- devil's advocate - 28

987 37 6
                                    

Nie jestem mutantem. Nie mam mocy nadprzyrodzonych. Mimo to, nie jestem w stanie z równą łatwością stwierdzić, że jestem zwykłym człowiekiem. Celem mojego życia jest wprowadzenie nowego ładu. Nowego Świata. Z historii ludzkości dowiadujemy się o wszelkiego rodzaju wojnach przepełnionych okrucieństwem i bronią. Ja postanowiłem od tego odstąpić. Dyktatorzy uciemiężający liczne kraje wraz z władzą liczą na sławę. Ich nazwiska są rozpowszechniane, a wraz z nim, ludzie poznają ich wygląd. Ja pragnę tylko jednego. Chcę być Bogiem wysługującym się posłańcami. Moje nazwisko znane jest jedynie moim pracownikom. Nie znajdziecie mojego wizerunku w Internecie, czy jakkolwiek znanej gazecie. Mimo to jestem człowiekiem, który w pełni zmieni ludzkość. 

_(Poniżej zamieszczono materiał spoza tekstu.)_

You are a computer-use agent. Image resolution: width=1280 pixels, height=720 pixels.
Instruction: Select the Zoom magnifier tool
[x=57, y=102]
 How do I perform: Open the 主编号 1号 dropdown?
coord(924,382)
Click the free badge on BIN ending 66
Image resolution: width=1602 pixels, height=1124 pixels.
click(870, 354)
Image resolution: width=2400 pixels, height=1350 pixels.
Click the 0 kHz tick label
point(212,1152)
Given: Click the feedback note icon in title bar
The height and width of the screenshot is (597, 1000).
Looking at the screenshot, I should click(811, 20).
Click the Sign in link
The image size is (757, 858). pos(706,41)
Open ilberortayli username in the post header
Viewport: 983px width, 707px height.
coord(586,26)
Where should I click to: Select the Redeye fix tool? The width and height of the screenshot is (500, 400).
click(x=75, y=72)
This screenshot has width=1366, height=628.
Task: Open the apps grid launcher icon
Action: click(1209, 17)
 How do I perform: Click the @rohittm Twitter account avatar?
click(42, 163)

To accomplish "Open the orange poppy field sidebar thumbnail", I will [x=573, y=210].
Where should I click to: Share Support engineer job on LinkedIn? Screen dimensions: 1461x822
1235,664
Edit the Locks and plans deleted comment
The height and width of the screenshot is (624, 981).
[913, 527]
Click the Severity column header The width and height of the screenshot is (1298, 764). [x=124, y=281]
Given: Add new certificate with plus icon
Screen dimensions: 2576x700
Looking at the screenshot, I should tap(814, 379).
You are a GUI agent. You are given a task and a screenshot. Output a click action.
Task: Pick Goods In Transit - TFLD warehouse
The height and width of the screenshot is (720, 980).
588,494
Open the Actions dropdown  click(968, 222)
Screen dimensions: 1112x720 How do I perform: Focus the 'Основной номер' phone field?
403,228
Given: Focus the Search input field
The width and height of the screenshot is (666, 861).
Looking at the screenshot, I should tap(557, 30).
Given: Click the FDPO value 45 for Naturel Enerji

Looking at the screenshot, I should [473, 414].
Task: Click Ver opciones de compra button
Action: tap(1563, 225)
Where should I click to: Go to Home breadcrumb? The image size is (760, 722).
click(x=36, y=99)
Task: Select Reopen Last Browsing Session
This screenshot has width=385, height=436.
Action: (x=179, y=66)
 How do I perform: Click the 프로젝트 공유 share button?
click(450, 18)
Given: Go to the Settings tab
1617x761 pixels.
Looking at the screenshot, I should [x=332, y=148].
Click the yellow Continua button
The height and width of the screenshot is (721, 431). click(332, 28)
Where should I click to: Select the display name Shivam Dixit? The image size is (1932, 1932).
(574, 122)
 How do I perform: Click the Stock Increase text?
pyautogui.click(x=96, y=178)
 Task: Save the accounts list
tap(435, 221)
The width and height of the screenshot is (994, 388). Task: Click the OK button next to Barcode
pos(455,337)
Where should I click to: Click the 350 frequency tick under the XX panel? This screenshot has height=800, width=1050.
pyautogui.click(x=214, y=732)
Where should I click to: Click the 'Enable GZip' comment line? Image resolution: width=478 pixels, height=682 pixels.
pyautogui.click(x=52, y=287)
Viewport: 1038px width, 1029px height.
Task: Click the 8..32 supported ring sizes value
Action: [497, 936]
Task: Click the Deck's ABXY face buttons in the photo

- Dzień dobry, panie dyrektorze - metalowe, masywne wrota otworzyły się przed moją twarzą, aby drobna blondynka mogła przywitać mnie swoim wysokim głosem.

- Dzień dobry, Sabia - odpowiedziałem od razu ruszając w głąb szklanego korytarza prowadzącego do szkolnego hallu.

Zatrzymaliśmy się przed kolejnymi drzwiami. Dziewczyna w milczeniu przyłożyła palec do niewielkiego urządzenie przytwierdzonego do ściany, po czym wstukała szybko i mechanicznie długi kod. Metal rozsunął się w dwie strony, ukazując całkiem pustą szkołę. Była to zbyt wczesna godzina, aby spotkać kogokolwiek poza sypialnią. Z cichym stukotem swoich butów kroczyłem w stronę korytarza lekcyjnego, na którego początku znajdował się mój gabinet. Do klamki przyłożyłem białą, niewinnie wyglądającą kartę, dzięki której mogłem otworzyć drzwi. Torbę, którą cały czas trzymałem w ręku, odłożyłem na biurko, aby móc do niego zasiąść i wyciągnąć na wierzch laptopa. Dokładnie tak zaczynała się moja praca każdego dnia o godzinie piątej rano.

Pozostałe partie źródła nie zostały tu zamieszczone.